3.10 · Calibrating Rigor: Properly AND Quickly

3.10 · 20 min

Calibrating Rigor: Properly AND Quickly

Two engineers, same afternoon. The first wraps a forty-line dispatch, a goal tree, and a verification registry around a script that renames a config key, and spends an hour on ceremony for a change git could undo in one command. The second skips all of it for the new billing webhook handler, vibes it into place, watches it pass a happy-path click-through, and ships. One over-armored a paper cut; the other under-armored a production money path. Both mistakes are the same mistake: rigor set by habit instead of by the task. This lesson makes rigor a dial you set deliberately, and it names the single most expensive miscalibration in agentic work, the one that quietly builds every house of cards: treating a prototype as something you can promote.

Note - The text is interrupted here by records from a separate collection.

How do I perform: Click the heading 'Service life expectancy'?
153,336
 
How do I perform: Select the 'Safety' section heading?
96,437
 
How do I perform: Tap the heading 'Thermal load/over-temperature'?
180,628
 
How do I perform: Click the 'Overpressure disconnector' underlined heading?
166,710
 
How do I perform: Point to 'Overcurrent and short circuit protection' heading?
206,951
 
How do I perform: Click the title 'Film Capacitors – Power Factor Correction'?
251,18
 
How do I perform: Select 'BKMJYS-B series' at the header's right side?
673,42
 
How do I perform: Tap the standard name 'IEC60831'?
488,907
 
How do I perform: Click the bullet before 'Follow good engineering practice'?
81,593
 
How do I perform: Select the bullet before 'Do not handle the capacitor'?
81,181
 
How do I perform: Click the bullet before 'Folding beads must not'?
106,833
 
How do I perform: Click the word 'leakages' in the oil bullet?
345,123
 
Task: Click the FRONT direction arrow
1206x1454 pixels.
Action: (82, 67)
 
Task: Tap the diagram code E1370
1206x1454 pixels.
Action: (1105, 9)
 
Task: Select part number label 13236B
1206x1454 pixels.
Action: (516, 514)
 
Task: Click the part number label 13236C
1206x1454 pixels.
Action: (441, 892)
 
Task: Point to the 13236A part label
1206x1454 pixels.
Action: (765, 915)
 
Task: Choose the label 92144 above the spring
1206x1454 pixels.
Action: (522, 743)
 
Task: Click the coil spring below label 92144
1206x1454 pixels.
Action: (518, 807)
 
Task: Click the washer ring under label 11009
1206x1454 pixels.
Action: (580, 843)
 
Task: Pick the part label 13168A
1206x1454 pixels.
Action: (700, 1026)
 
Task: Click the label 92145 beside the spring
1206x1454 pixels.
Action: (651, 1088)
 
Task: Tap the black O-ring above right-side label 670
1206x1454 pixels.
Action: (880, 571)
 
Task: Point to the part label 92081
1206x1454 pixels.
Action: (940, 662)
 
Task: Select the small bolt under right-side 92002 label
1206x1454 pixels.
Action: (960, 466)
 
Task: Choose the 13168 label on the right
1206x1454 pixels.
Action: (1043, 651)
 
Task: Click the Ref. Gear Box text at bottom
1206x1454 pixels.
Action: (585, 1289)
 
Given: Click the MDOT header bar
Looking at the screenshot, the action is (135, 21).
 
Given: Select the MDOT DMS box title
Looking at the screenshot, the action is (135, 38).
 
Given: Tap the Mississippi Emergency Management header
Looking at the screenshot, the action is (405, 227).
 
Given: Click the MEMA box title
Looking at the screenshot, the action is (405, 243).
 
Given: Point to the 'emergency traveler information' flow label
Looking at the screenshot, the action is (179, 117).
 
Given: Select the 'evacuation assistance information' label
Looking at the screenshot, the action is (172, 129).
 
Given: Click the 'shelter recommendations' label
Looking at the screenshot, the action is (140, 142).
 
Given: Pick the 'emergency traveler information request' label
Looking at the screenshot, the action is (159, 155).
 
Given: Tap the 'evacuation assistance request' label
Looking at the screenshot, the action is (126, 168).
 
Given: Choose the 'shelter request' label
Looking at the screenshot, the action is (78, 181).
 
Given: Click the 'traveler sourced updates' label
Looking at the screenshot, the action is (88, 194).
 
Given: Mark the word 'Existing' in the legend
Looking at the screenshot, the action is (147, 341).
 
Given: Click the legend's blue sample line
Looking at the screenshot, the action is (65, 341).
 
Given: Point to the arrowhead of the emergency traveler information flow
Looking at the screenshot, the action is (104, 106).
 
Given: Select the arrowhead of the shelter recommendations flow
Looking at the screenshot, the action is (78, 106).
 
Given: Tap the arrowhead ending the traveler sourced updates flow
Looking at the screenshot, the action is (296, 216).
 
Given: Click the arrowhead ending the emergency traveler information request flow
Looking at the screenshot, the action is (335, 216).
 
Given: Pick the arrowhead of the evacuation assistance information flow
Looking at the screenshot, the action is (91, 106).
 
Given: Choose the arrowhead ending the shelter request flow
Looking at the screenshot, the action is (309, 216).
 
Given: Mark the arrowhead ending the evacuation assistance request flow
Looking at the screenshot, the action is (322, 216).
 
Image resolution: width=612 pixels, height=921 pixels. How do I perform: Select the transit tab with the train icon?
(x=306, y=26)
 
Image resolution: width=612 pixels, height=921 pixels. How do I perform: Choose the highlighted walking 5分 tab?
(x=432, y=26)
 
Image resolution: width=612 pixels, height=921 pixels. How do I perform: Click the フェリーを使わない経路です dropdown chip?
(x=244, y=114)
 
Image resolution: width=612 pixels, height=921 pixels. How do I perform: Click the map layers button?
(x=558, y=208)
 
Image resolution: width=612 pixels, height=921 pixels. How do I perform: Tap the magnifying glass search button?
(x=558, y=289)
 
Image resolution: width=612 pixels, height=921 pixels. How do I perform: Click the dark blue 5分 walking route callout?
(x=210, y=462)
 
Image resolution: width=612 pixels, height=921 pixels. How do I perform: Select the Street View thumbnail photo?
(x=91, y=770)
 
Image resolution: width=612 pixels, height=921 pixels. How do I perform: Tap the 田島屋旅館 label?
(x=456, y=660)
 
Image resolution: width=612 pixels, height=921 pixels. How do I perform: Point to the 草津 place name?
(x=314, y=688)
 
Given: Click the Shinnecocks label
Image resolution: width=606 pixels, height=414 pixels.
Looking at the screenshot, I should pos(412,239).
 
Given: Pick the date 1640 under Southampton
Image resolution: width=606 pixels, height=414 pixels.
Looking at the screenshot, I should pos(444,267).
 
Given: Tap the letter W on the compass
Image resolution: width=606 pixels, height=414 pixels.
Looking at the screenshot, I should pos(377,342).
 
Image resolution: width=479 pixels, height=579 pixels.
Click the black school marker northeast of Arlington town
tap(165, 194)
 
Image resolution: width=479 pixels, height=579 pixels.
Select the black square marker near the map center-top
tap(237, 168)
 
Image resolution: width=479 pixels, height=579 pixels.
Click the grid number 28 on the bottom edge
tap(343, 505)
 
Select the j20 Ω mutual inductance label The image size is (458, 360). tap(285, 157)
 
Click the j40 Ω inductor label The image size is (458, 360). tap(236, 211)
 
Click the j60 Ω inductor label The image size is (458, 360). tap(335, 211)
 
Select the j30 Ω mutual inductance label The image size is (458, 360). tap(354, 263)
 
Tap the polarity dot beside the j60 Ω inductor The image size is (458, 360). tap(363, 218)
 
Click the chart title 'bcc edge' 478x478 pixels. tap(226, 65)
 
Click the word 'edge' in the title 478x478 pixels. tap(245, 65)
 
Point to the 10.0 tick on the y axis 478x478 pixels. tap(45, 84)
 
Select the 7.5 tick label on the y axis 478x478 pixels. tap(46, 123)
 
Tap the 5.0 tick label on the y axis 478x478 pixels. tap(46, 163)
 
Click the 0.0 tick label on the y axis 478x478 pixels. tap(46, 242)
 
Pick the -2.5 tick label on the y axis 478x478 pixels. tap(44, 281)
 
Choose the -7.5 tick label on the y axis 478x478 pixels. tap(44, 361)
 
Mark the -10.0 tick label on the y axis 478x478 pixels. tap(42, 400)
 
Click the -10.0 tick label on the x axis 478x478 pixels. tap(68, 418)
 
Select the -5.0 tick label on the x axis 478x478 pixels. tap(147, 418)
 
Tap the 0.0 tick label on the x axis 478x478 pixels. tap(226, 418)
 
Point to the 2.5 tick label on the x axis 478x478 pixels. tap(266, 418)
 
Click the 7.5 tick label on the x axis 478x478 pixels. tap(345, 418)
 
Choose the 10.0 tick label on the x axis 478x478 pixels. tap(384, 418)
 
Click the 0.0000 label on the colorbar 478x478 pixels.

Rigor is a dial, not a personality

Everything in Part 3 (specs, gates, review, evals, the harness) has a cost in time and attention. The mistake is treating that cost as either always worth paying or never worth paying. It is worth paying in proportion to what a mistake costs, and that is a computation, not a temperament. Three inputs set the dial:

  • Stakes. What does a wrong result cost? A throwaway analysis script that misreads gets rerun. A billing handler that miscounts charges customers wrong and burns trust. Higher stakes, more rigor.
  • Reversibility. How hard is it to undo? A local file edit reverts in a keystroke. A migration that has run against production data, an email blasted to your list, a payment captured: these do not revert, and irreversibility demands rigor up front because there is no cheap fix after.
  • Verifiability. How easily can you prove it is correct? If a glance confirms it, ceremony adds little. If correctness lives in behavior you cannot eyeball (concurrency, money math, multi-tenant isolation, model output), you need the machinery that makes correctness observable, because "looks right" is worth nothing exactly where it is hardest to check.

Set the dial from the highest of the three. A change that is low-stakes and reversible but genuinely hard to verify still needs real checks. The discipline is to run the computation before you start, out loud, in one sentence: "this is reversible and low-stakes, tier 1, typecheck only" or "this touches money and is irreversible, tier 3, full harness plus a security review." Naming the tier before you start is the whole skill, because the expensive errors happen when nobody decided and the default just happened.

The three tiers

The dial has three useful detents. Each is a bundle of the Part 3 machinery, sized to the task.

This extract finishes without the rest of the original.